Emsal Mahkeme Kararı Ankara 12. Asliye Ticaret Mahkemesi 2021/9 E. 2021/460 K. 22.06.2021 T.

Görüntülediğiniz mahkeme kararı kesinleşmiş bir karardır.

T.C. ANKARA 12. ASLİYE TİCARET MAHKEMESİ Esas-Karar No: 2021/9 Esas – 2021/460
T. C.
A N K A R A
ASLİYE 12. ASLİYE TİCARET MAHKEMESİ
TÜRK MİLLETİ ADINA
YARGILAMA YETKİSİNİ KULLANAN MAHKEMEMİZCE VERİLEN KARAR

ESAS NO : 2021/9 Esas
KARAR NO : 2021/460 Karar

DAVA : İtirazın İptali (Hizmet Sözleşmesinden Kaynaklanan)
DAVA TARİHİ : 06/01/2021
KARAR TARİHİ : 22/06/2021
GEREKÇELİ KARARIN
YAZILDIĞI TARİH : 22/06/2021

Mahkememizde görülmekte olan İtirazın İptali (Hizmet Sözleşmesinden Kaynaklanan) davasının yapılan açık yargılaması sonunda,
GEREĞİ DÜŞÜNÜLDÜ:
Davacı vekili dava dilekçesinde özetle; davacı ve davalı arasında davalı şirkete ait fabrikalarda üretilen damacana su ve pet ürünlerinin nakliyesine ve dağıtımına ilişkin 06.08.2018 tarihli nakliye sözleşmesi imzalandığı, sözleşmede her ayın son günü itibariyle hak edişlerin hesaplanacağı ve müvekkilinin banka hesabına yatırılacağı düzenlendiği, söz konusu sözleşme gereği, müvekkilinin hakettiği taşıma bedelini içerir faturaların davalıya tebliğ edildiğini, davalı şirket tarafından fatura içeriklerine itiraz edilmediği ve fatura bedellerinin de devacıya ifa edilemediğini, bunun üzerine davalıya Ankara …. Noterliğinin 19/08/2020 tarih ve … yevmiye numaralı ihtarnamesi keşide edildiği, ihtarnameye rağmen davalı ifayı sağlamadığını ve temerrüde düştüğünü, … Müdürlüğünün … esas sayılı dosyası üzerinden takibe başlandığı ve davalının ödeme emrine itiraz ederek takibin durduğunu, dava açılmadan önce arabuluculuğa başvurulduğunu fakat anlaşmanın sağlanamadığını, davanın kabulü ile davalı şirketin … Müdürlüğünün … esas sayılı dosyası üzerinden tebliğ edilen ödeme emrine itirazının iptalini ve takibin devamına, davalı likit bir alacağa itiraz ettiğinden aleyhine alacağın %20’sinden aşağı olmamak kaydıyla icra inkar tazminatına hükmedilmesini, yargılama gideri ve avukatlık ücretinin davalı şirket üzerinde bırakılmasını dava ve talep etmiştir.
Davalı vekili cevap dilekçesinde özetle; taraflar arasında müvekkili şirkete ait fabrikalarda üretilen ürünlerin nakliyesi ve dağıtımına ilişkin 06.08.2018 tarihli nakliye sözleşmesi imzalandığı, toplamda 436.253,46-TL’lik nakliye bedellerine ilişkin faturaların davalı tarafından ödenmediği iddiasıyla müvekkili şirket aleyhine icra takibine girişildiği, yapılan takibe itiraz sonucunda söz konusu icra takibinin durduğunu, davacı vekilince toplam 10 adet faturanın tahsili amacıyla icra takibine girişildiği, taraflar arasındaki sözleşmenin ”VI. Cari Hesap” başlıklı maddesinde açıkça ”Taraflar işbu sözleşmeden doğacak alacak-borçların idare nezdinde tutulacak bir cari hesapta takip edilmesini kabul etmişlerdir.
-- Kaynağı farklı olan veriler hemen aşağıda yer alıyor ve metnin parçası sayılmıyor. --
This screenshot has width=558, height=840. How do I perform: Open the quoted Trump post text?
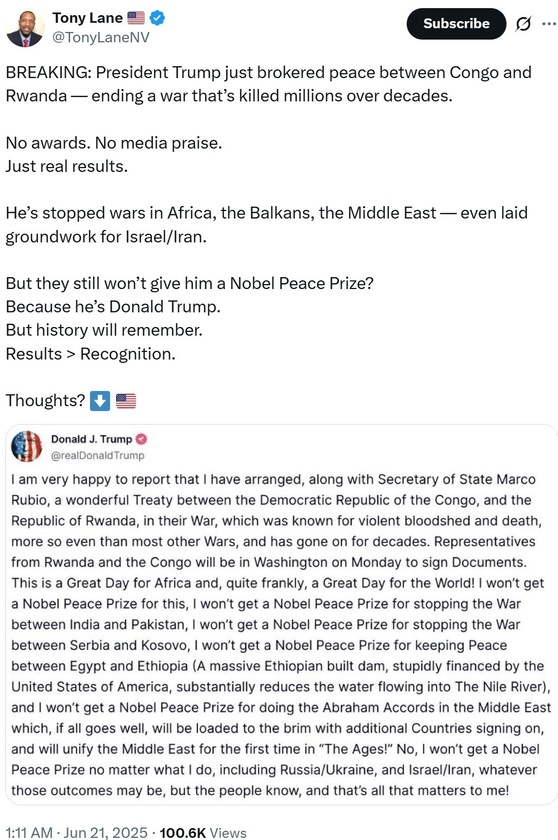coord(281,635)
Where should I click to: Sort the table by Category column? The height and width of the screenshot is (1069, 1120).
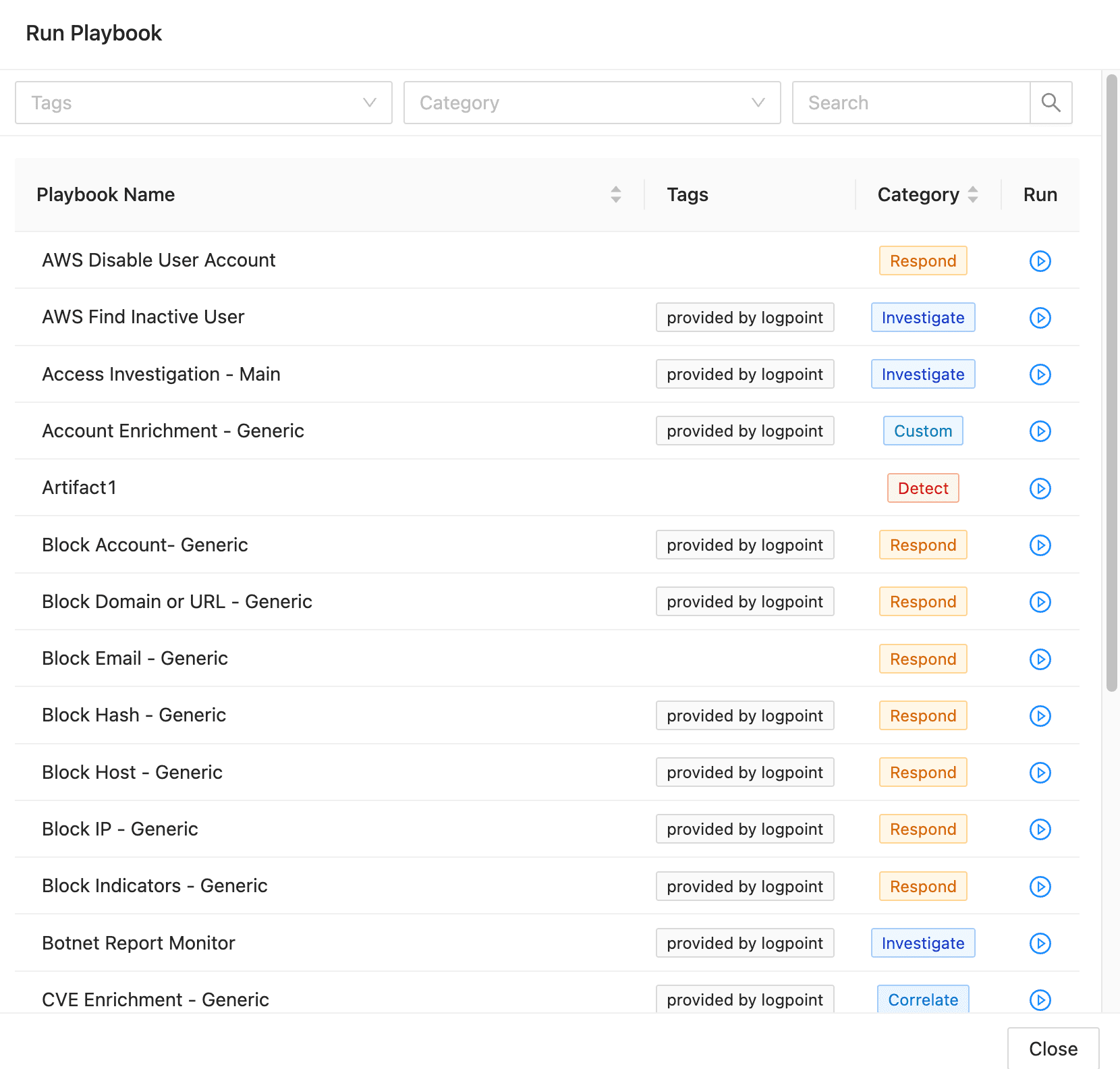pos(972,194)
Taraflar idarenin kayıtlarının muteber olduğunu peşinen kabul ederler.” denildiği, bu hükme göre taraflar arasında bir cari hesap sözleşmesi bulunduğu, bu nedenle davacının münferit faturalar bakımından takip yapmasının hukuken mümkün olmadığını, davacı cari hesabının incelenmesinde her ne kadar 01.01.2020 tarihi itibariyle davacının önceki yıldan devir eden 285.157,27-TL alacağı gözükse de; davacı cari hesap alacağını değil, belirli tarih ve tutardaki ve tümü 2020 yılına ait fatura bedellerinin tahsilini istediğini, davacının kendisince bir takım hesaplamalar yaparak, kendisine sanki hiç bir ödeme yapılmamışcasına doğrudan doğruya 10 adet faturadan doğan alacağının tahsilini talep ettiğini, bu durumun kabulünün mümkün olmadığını, bu dönemde davacı cari hesabına yapılan (30.000) TL ödeme, toplam (237.017,13) TL çek-senet çıkışı, damga vergisi ödemeleri, davalının müvekkili şirketten satın alıp ödemediği (110.759,30) TL tutarındaki ürün bedelleri bu davaya konu edilen fatura tutarından mahsup edildiğinde davacının davaya konu ettiği miktarda bir alacağının bulunmadığını, müvekkili şirketin davacıdan satın alıp, bedelini ödemediği 110.759,30-TL tutarındaki ürün bedeli borcunun davacı alacağından takas ve mahsubunu talep ettiğini, davacı vekilince faturaya konu alacaklarının takip tarihinden itibaren %13,75 avans oranında temerrüt faiziyle birlikte tahsili istenildiği, 12.06.2020 tarihinden itibaren avans faiz oranı %10 olup fahiş faiz miktarına da itiraz ettiklerini belirterek davanın reddini talep etmiştir.
Dikimevi Vergi Dairesine, Ostim Vergi Dairesine, … Dairesine müzekkere yazıldığı görüldü.
Bilirkişi …’tan 24/05/2021 tarihli bilirkişi raporu aldırılmıştır.
Rapora göre;
Davacı ve davalının icra takibine konu edilen ilgili döneme ait Ticari Defterlerinin yasal süresi içinde tasdiklerinin yaptırıldığı ve E-defter beratlarının süresi içinde alındığı, kayıtların usulüne uygun tutulduğu, davacı ve davalının ticari defter ve belgelerine, ayrıca aralarında imzaladıkları Nakliye Sözleşmesinin VI. Cari Hesap maddesi gereği icra takip tarihi: 01.09.2020 itibariyle davacı : …’ın 462.554,00-TL alacaklı olduğunu rapor etmiştir.
Dava, davacı tarafından fatura alacağının tahsili amacıyla taraflar arasında yapılan sözleşmeye istinaden başlatılan icra takibine yapılan itirazın iptali davasından ibarettir. (İİK md. 67)
Davalı vekilince aralarında hukuki ve fiili irtibat bulunması nedeniyle eldeki davanın … Ticaret Mahkemesinin … esas sayılı dosyası ile birleştirilmesi talep edilmiştir.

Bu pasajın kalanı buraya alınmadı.